Swap "screenshot" for "screen capture" in the part that opens with the line containing "Describe the element at coordinates (258, 798)" and closes with the line containing "text: (a) Detection", and reproduce only those lines with everything else unchanged. Leave the pictures out of your answer.

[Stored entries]
..............................
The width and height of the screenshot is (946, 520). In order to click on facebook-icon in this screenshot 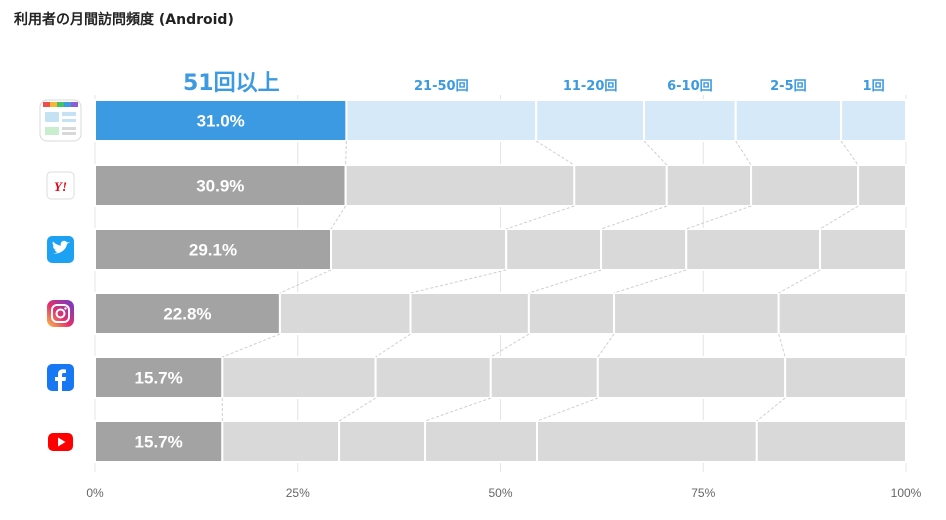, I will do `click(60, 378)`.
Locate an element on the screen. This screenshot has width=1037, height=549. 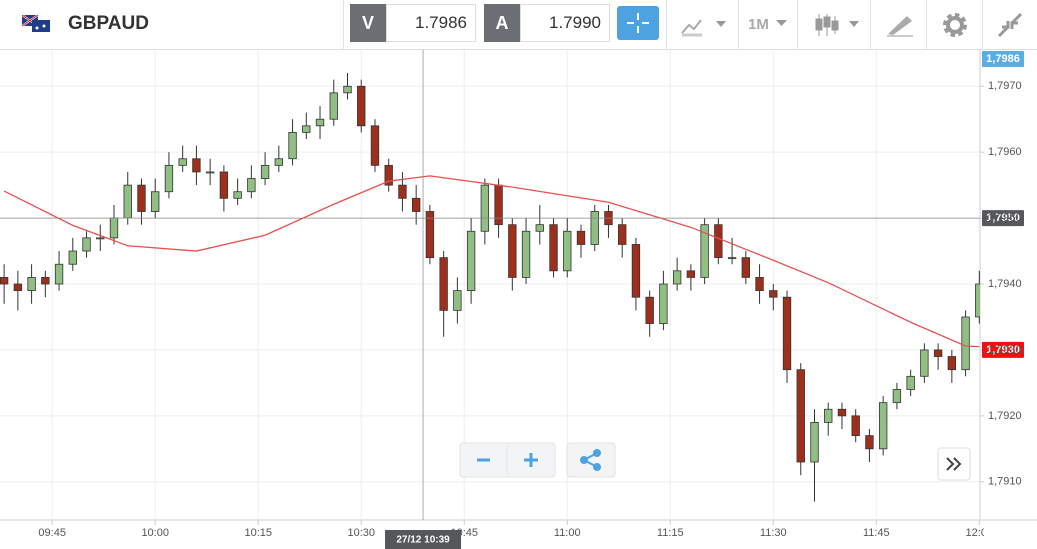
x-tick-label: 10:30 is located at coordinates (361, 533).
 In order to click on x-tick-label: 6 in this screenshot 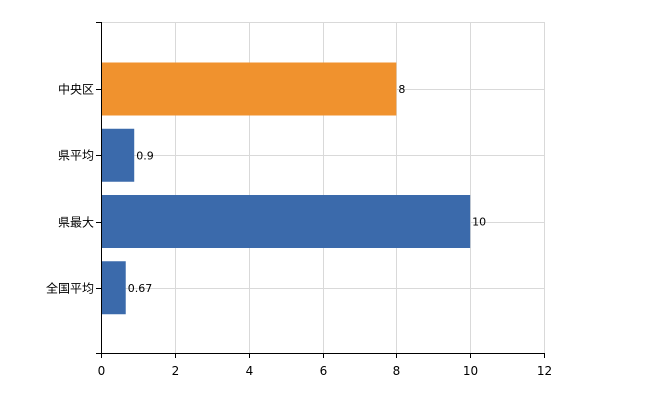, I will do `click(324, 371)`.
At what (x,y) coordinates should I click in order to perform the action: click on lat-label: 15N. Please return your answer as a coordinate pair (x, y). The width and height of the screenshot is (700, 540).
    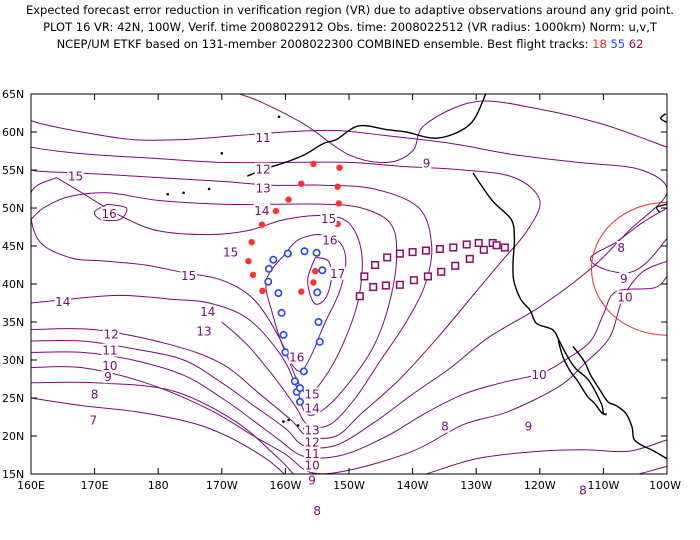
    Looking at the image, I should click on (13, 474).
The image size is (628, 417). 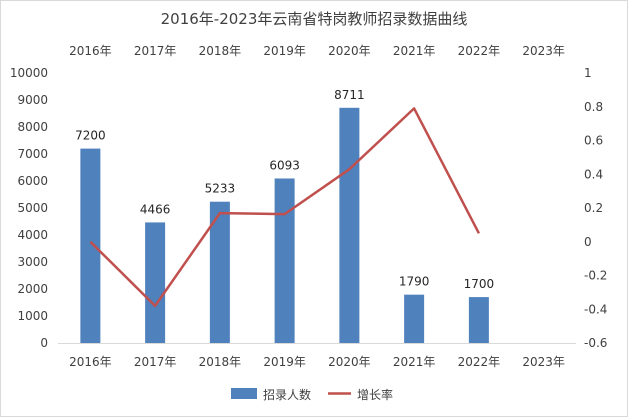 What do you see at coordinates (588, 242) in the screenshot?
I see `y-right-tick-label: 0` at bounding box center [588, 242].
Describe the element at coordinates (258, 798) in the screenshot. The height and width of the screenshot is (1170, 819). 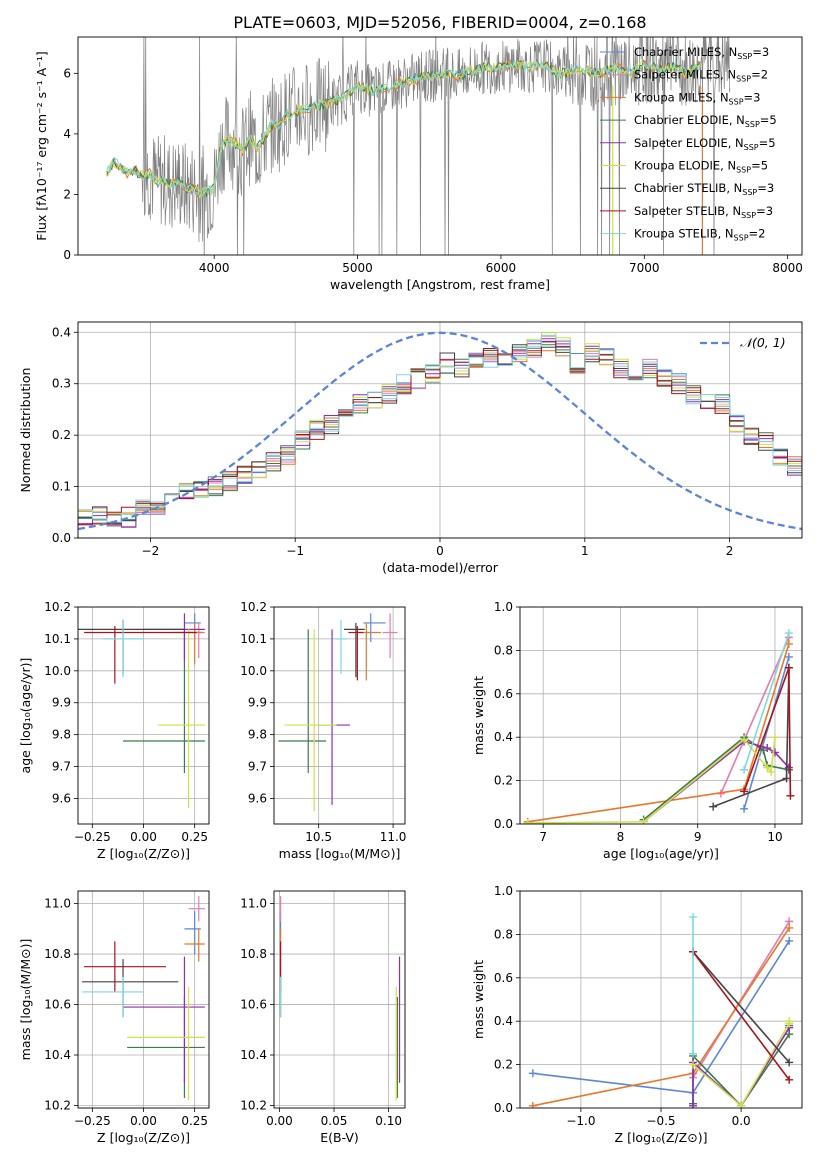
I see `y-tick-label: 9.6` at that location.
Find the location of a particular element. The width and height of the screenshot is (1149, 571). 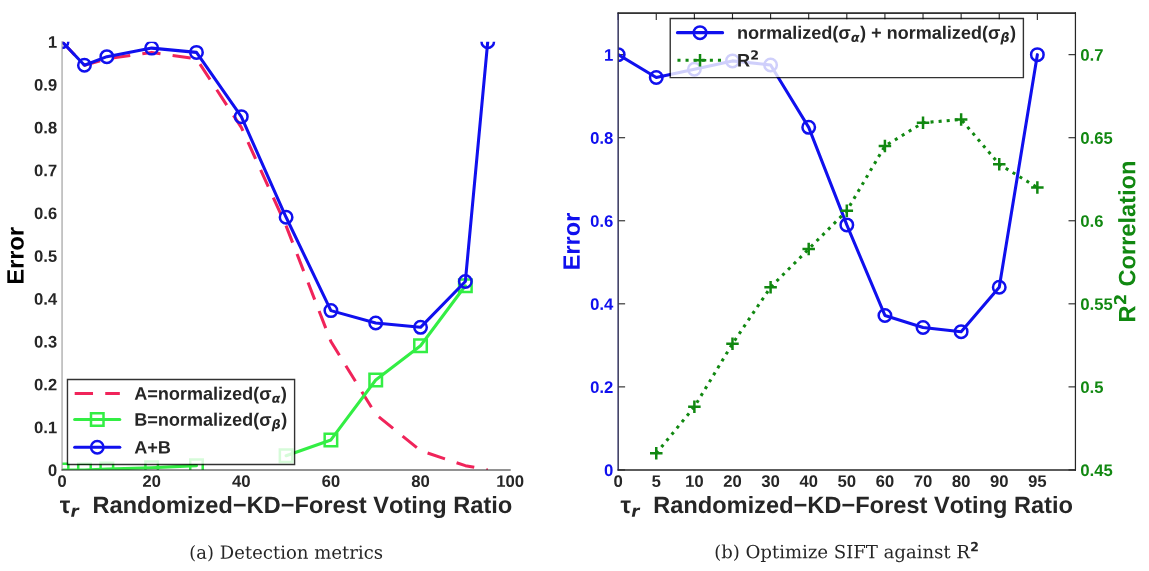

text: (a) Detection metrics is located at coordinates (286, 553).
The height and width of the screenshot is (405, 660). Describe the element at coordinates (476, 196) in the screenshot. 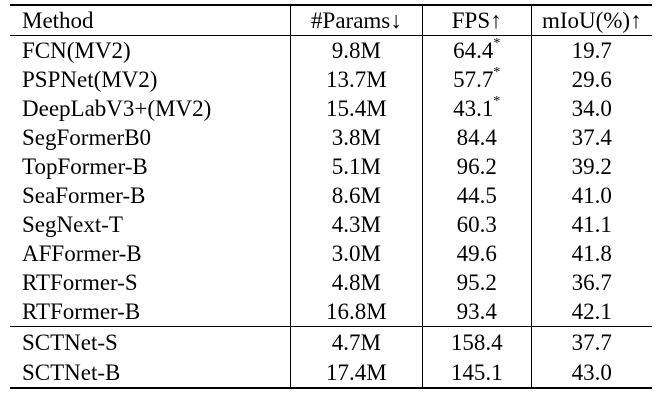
..............................
*OUTPUT:*
Describe the element at coordinates (258, 798) in the screen capture. The height and width of the screen capture is (1170, 819). 
I see `y-tick-label: 9.6` at that location.
Find the location of a particular element. The width and height of the screen capture is (1149, 571). 

text: (a) Detection metrics is located at coordinates (286, 553).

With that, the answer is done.